==== Dataset ====

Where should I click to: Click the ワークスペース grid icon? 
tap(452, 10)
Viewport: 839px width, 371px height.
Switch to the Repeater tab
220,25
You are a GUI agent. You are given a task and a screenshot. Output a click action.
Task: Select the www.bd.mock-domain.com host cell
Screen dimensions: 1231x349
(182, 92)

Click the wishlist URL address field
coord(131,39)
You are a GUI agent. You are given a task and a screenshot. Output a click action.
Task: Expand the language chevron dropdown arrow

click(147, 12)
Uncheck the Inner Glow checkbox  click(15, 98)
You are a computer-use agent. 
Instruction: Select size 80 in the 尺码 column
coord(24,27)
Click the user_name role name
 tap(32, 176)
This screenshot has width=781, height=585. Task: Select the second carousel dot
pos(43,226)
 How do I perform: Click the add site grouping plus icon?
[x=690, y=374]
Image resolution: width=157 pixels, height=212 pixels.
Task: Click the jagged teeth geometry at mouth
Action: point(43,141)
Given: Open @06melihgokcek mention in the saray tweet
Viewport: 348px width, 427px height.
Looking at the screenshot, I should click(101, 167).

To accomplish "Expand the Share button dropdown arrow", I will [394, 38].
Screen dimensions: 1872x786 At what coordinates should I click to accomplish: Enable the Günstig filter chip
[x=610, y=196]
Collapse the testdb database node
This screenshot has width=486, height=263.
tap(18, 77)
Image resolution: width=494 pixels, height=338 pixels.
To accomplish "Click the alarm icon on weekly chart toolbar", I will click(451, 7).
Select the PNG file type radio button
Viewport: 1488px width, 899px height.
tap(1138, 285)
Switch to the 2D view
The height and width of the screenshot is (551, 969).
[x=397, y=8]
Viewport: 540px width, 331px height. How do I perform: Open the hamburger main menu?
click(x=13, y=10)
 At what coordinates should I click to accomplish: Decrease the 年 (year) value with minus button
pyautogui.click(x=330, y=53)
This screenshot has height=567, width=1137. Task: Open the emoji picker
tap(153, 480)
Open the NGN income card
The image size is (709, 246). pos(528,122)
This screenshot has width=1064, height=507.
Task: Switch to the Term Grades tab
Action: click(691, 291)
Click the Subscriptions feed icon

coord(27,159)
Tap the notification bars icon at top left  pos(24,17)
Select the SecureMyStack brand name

====

▸ **Work instructions**: Please retype the listing word for word, from its first line through the line containing "Task: Select the www.bd.mock-domain.com", and add nothing else.

▸ **Answer section**:
Where should I click to: Click the ワークスペース grid icon? 
tap(452, 10)
Viewport: 839px width, 371px height.
Switch to the Repeater tab
220,25
You are a GUI agent. You are given a task and a screenshot. Output a click action.
Task: Select the www.bd.mock-domain.com host cell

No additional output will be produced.